Problems:
1. Rewrite the paragraph of the Larrabee forum thread that begins "Perhaps this is how Intel will scale" more briefly, keeping its main facts.
2. From the Larrabee forum thread, reproduce the part that opens with the words containing "Unbelieveable power/price." and closes with "Larrabee add-in chip.".

Source excerpt:

========================================================================

Unbelieveable power/price.

What is also in the pipeline is a mainboard with an empty socket. And you just plug in a Larrabee for extra zmog horsepower, just like those old x87 chips of yesteryear. Communication with main CPU is via Quickpath.

http://en.wikipedia.org/wiki/Larrabee_(GPU)

In fact, this is interesting. Based on the spec of each of those in-oder processors, with extra SIMD instructions, they look awfully like Intel 'Atoms'.

Perhaps this is how Intel will scale Westmere/Sandy Bridge. Rather than producing multi-versions of the CPU with core and various atom combinations, it will have just the cores. You then have an add-in socket where you can choose to add 8, 16 or 32 (or whatever) atoms as a Larrabee add-in chip.

Nice.


----------



## a111087 (Jul 6, 2008)

lol, they better not release it, but work their way for something more efficient...


----------



## Swansen (Jul 6, 2008)

1c3d0g said:


> 300 watts. Can you say nuclear reactor? What happened to efficiency, Intel?
> 
> I don't like where GPU's are heading. There's too much power draw for so little performance increase. This goes for all GPU makers. Something needs to be done to bring power demands back in line with the rest of computer components. They have enough trouble as it is squeezing last-generation high-end GPU's in notebooks, but this is just ridiculous.



FRIGGIN YES, i don't really get it ether, cards just eat up more and more power, but not at reasonable gains.


----------



## Morgoth (Jul 6, 2008)

mybe it overclocks like a cpu mybe you can get 4ghz on water


----------



## WarEagleAU (Jul 6, 2008)

Wow thanks BTA and Lemonade, I didnt know that. That is going to be a beast of a card/cpu. However, I wonder if in 2009/2010, if ATI/AMD and Nvidia wont have something better.


----------



## eidairaman1 (Jul 6, 2008)

Knowing Intel it will most likely be a EE class meaning over 1000 USD, basically consider it a Professional workstation card, not a Consumer Card.


btarunr said:


> No, it's 32 computer chips on a single (roughly 5cm x 5cm silicon die.).
> 
> Just like you have those 128 / 320 SP's, here, the SP is a x86 processor. It does better out-of-the-order execution,.... crunches numbers better.
> 
> ...


----------



## Solaris17 (Jul 6, 2008)

========================================================================

Supplied data:
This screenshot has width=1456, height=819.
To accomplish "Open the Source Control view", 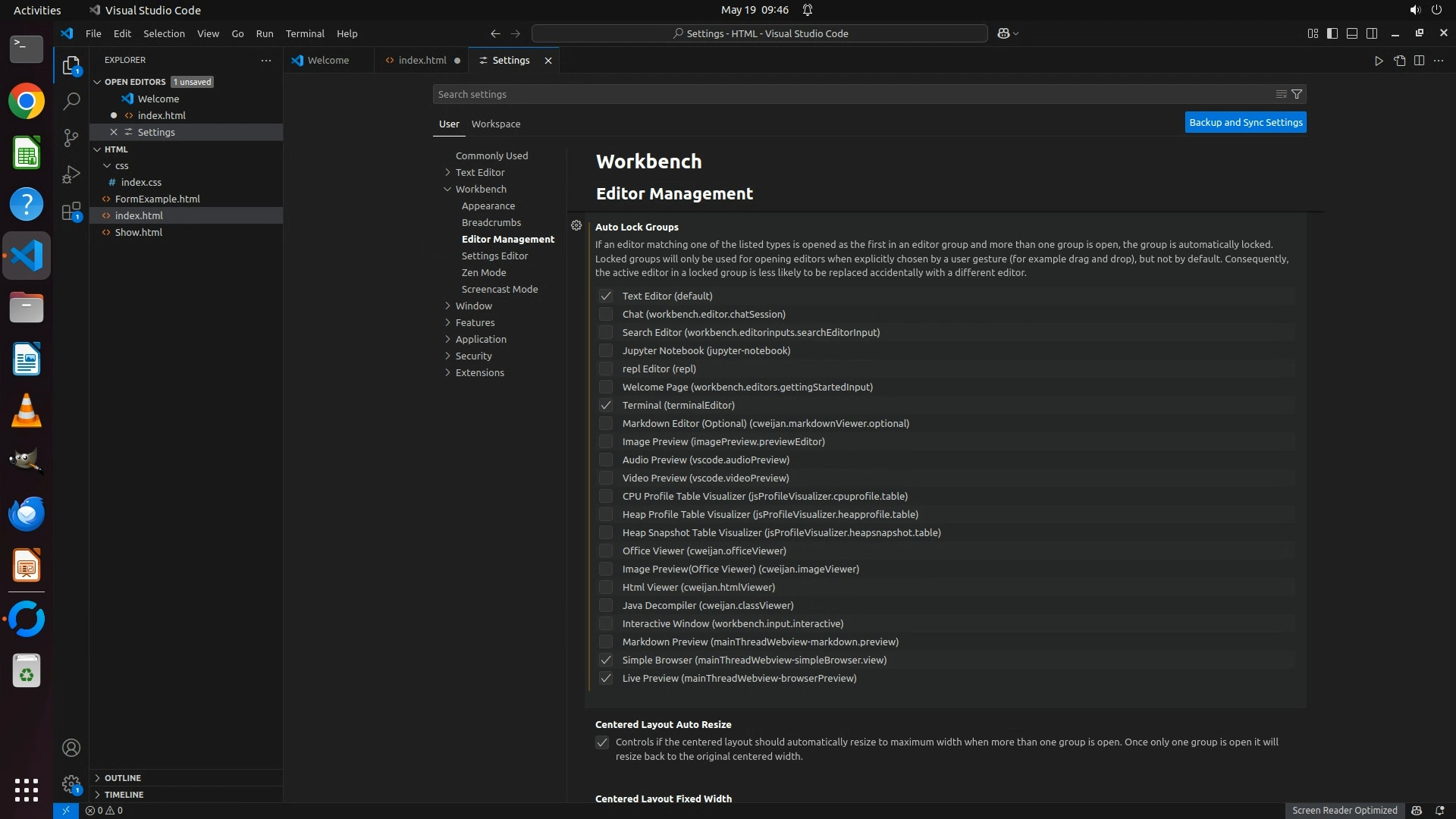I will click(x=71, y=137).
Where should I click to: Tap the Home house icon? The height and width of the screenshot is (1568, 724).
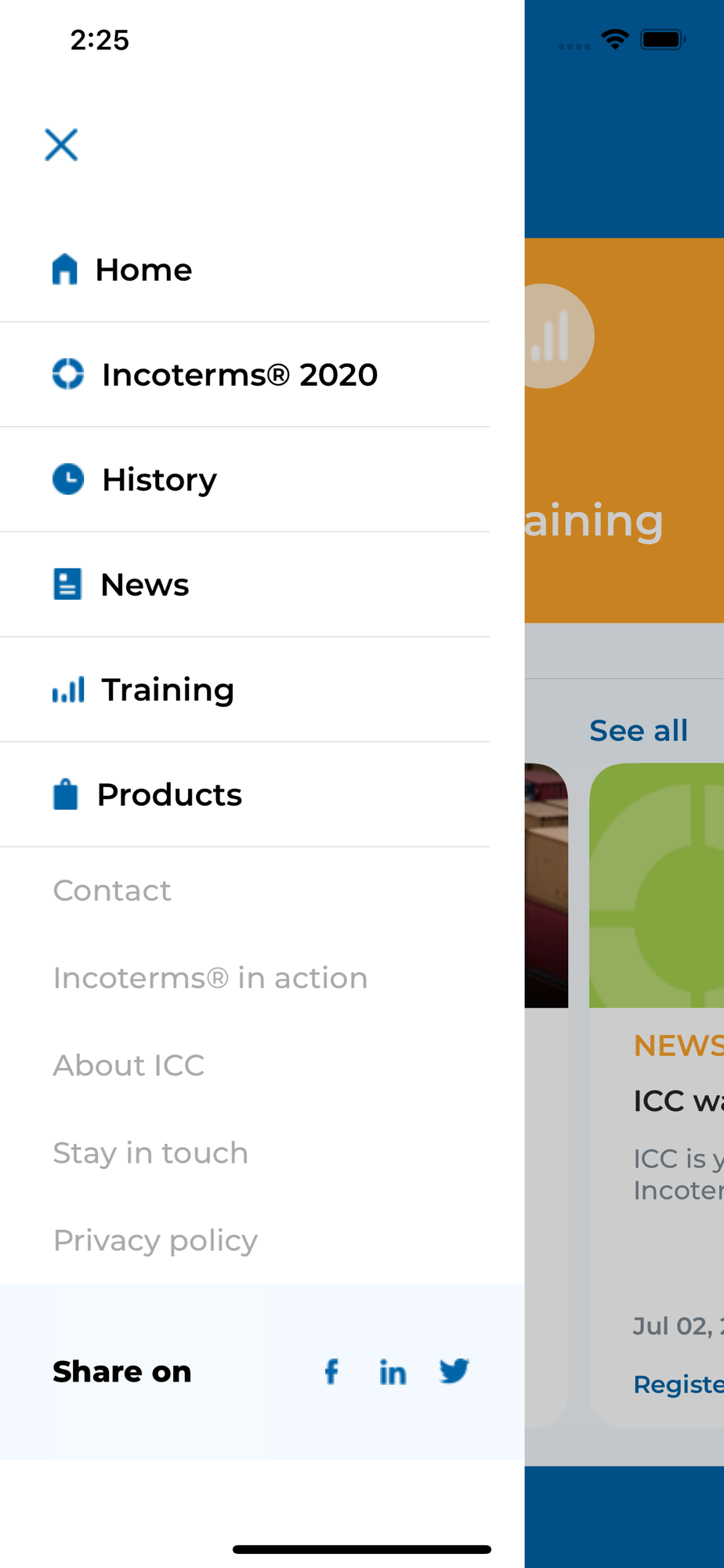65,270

========================================================================

Solution list:
1. Intel might scale Westmere/Sandy Bridge by making CPUs with only the main cores, rather than many versions combining cores and Atoms. A separate add-in socket would then take a Larrabee chip with 8, 16, 32 or some other number of Atoms.

2.
Unbelieveable power/price.

What is also in the pipeline is a mainboard with an empty socket. And you just plug in a Larrabee for extra zmog horsepower, just like those old x87 chips of yesteryear. Communication with main CPU is via Quickpath.

http://en.wikipedia.org/wiki/Larrabee_(GPU)

In fact, this is interesting. Based on the spec of each of those in-oder processors, with extra SIMD instructions, they look awfully like Intel 'Atoms'.

Perhaps this is how Intel will scale Westmere/Sandy Bridge. Rather than producing multi-versions of the CPU with core and various atom combinations, it will have just the cores. You then have an add-in socket where you can choose to add 8, 16 or 32 (or whatever) atoms as a Larrabee add-in chip.